I have an algorithm which uses floats or doubles to perform some calculations.

Example:

double a;
double b;
double c;
...
double result = c / (b - a);
if ((result > 0) && (result < small_number))
{
    // result is relevant...
} else {
    // result not required...
}

Now, I am worried about (b - a) might be zero. If it is close to zero but not zero, it does not matter because the result will be out of range to be useful, and I already detect that (as (b - a) approaches zero, result will approach +/- inf, which is not in the range 0-small_number...)

But if the result of (b - a) is exactly zero, I expect that something platform dependant will happen due to divide by zero. I could change the if statement to:

if ((!((b-a) == 0.0)) && ((result = c/(b-a)) > 0) && (result < small_number)) {

but I don't know if (b-a) == 0.0 will always detect equality with zero. I have seen there are multiple representations for exact zero in floating point? How can you test for them all without doing some epsilon check, which I don't need (a small epsilon will be ignored in my algorithm)?
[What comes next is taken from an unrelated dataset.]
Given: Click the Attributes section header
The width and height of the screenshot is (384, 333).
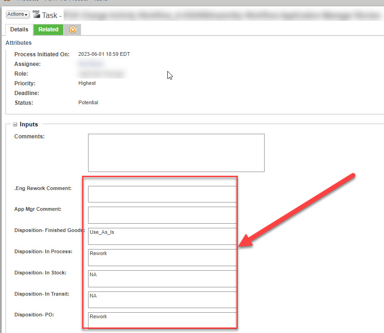Looking at the screenshot, I should click(18, 42).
What is the platform independant way to check?

EDIT:

Not sure if it was clear enough to people. Basically I want to know how to find if an expression like:

double result = numerator / denominator;

will result in a floating point exception, a cpu exception, a signal from the operating system or something else.... without actually performing the operating and seeing if it will "throw"... because detecting a "throw" of this nature seems to be complicated and platform specific.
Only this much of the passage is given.